9 grams of protein to 6 in the average egg
I want to be clear: I love Kashi cereal (Cinnamon Harvest to be exact), and I love my eggs. That is what makes this a difficult post to write.
The way Kashi advertises their Go Lean line of cereals irritates me just a tad. Here’s the ad for your viewing pleasure (this one’s kind-of old, but the campaign/claim continues, as I saw an updated spot this morning).
If you only took away one thing from the above ad, it is that Kashi Go Lean Crunch has the same amount of protein as an incredible edible egg. “True, but” are the first two words that came into my head after hearing that claim. Those are also the first two words that came into my head when Kanye West interrupted Taylor Swift’s Grammy speech to say that Beyonce had one of the best music videos of all time, as in “True, but this is not the time or place to make that argument, Kanye.” Sorry. I got off track there for a second.
Kashi Go Lean Crunch has the same amount of protein as an egg. If you’re measuring by the number in grams that’s on the label, then yeah, it’s just as good (even better) than an egg. But there’s no mention in the ad of what kind of protein you’re getting in the box. Here’s the label.
CONTAINS WHEAT AND SOY INGREDIENTS. Boom. There’s the one thing that turns me off. While both egg and soy protein contain all the essential amino acids, they were not created equal. Here’s a quick breakdown from Livestrong.com comparing egg and soy (and whey) proteins in a different way:
The average egg contains 6 g of protein and contains about 70 calories. Eggs are a low-cost, high-quality protein and an important source of choline. Most protein powder is made from egg whites, which contain protein without the fat found in the egg yolk. All proteins are rated for their “biological value,” which measures how quickly and how well your body can use the protein you consume. According to Wageningen University in the Netherlands, “Egg white protein is considered to have one of the best amino acids profiles for human nutrition.” Although many foods contain all amino acids, the protein in egg whites is the most bio-available — meaning you body can use all of its protein quickly and efficiently.
Whey is a by-product of cheese making. When casein is separated from milk by curdling, the watery remains are whey. Look for whey protein isolate, which is strictly the protein, with all other components of the whey removed. Whey is a complete protein — meaning that it contains all amino acids. It’s particularly high in the amino acid leucine, which may help to build lean muscle tissue.There is slightly more leucine in whey protein than in egg protein. Whey protein may be a better choice than egg protein post-workout when your body needs quick energy and fast protein synthesis. However, it isn’t absorbed as well at other times.

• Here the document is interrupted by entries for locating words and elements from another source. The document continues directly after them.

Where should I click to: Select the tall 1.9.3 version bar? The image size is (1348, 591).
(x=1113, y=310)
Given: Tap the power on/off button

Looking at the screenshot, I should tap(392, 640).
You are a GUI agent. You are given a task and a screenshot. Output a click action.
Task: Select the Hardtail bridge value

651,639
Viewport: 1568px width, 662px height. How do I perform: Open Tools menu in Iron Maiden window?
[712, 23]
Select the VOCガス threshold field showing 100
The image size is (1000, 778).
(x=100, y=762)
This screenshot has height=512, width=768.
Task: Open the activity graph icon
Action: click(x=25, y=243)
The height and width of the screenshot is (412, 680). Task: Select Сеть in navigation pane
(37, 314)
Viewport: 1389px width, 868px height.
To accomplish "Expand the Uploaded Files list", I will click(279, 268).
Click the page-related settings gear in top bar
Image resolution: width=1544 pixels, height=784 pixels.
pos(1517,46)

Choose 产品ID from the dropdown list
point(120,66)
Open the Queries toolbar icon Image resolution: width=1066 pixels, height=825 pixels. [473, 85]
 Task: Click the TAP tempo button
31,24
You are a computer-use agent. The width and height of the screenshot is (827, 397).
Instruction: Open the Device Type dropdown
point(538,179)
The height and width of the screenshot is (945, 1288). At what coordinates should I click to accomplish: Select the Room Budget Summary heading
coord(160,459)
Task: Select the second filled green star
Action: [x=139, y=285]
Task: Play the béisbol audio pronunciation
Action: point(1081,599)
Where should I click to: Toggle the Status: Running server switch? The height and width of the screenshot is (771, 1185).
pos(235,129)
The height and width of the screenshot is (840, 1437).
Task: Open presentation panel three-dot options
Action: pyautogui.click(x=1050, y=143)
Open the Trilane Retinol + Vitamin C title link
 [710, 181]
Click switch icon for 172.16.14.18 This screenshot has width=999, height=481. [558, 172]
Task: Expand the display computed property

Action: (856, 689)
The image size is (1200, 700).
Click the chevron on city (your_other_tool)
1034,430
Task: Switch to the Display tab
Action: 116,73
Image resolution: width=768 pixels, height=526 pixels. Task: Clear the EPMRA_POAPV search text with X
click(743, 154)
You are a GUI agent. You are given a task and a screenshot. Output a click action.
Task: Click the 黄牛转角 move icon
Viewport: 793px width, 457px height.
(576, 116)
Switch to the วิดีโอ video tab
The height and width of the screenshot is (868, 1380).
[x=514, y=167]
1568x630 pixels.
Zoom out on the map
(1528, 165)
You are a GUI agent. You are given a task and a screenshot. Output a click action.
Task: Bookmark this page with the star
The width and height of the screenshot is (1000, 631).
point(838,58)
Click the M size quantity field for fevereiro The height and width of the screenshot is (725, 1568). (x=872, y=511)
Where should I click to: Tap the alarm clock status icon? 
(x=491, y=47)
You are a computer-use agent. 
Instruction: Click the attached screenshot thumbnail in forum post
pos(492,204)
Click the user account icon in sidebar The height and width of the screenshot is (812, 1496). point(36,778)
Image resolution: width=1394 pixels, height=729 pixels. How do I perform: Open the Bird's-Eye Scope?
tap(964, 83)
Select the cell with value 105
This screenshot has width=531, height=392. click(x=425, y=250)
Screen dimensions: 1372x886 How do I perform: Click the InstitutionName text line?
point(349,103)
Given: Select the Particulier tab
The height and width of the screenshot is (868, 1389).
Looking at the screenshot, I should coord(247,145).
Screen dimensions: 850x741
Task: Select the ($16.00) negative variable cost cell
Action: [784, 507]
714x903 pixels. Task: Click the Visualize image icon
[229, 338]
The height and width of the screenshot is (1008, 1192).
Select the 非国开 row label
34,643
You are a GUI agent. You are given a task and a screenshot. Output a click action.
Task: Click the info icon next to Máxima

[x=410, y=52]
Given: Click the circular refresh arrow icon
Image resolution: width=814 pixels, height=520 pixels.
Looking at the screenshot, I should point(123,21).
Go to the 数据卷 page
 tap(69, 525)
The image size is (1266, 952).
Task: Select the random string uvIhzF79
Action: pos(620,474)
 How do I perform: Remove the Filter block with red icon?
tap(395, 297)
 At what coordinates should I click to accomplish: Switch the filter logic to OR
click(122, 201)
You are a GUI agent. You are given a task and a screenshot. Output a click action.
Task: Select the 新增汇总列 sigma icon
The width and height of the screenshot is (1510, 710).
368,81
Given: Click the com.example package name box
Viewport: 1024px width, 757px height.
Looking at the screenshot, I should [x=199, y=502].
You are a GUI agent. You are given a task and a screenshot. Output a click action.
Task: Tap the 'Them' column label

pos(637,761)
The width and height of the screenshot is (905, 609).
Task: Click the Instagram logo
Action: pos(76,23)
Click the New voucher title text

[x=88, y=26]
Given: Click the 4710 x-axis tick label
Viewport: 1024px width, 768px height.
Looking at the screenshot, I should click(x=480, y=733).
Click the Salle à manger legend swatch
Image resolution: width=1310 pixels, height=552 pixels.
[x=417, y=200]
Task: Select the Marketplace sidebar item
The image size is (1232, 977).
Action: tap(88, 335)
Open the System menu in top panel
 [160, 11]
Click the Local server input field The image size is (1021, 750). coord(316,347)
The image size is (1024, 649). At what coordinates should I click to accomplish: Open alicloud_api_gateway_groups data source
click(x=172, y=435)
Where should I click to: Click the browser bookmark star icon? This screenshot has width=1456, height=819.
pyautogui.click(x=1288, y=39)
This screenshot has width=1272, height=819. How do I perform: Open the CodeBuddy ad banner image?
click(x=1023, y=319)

Soy is the most problematic of these three proteins. Soy is unique because it’s the only plant-based protein that contains all the amino acids, but it also contains isoflavones — an estrogenic compound that can affect hormones levels. It may affect thyroid levels and can raise estrogen levels in men. This often isn’t a problem if you use soy rarely, but daily supplementation may have side-effects. This is the best protein option for vegetarians and vegans.
A raised estrogen level is obviously a bigger concern for men than it is for women, and like the above info shows, it’s probably not a big deal if used rarely.
But soy is becoming more and more prevalent in our diets today, and in the case of this Kashi cereal, it’s competing against the egg to become the consumer’s everyday breakfast choice.
I’m not here to say that soy is the anti-christ and that you should avoid it at all costs. I’m saying that egg and soy are two completely different beasts with their own sets of pros and cons. According to Kashi, they’re exactly the same. That is false.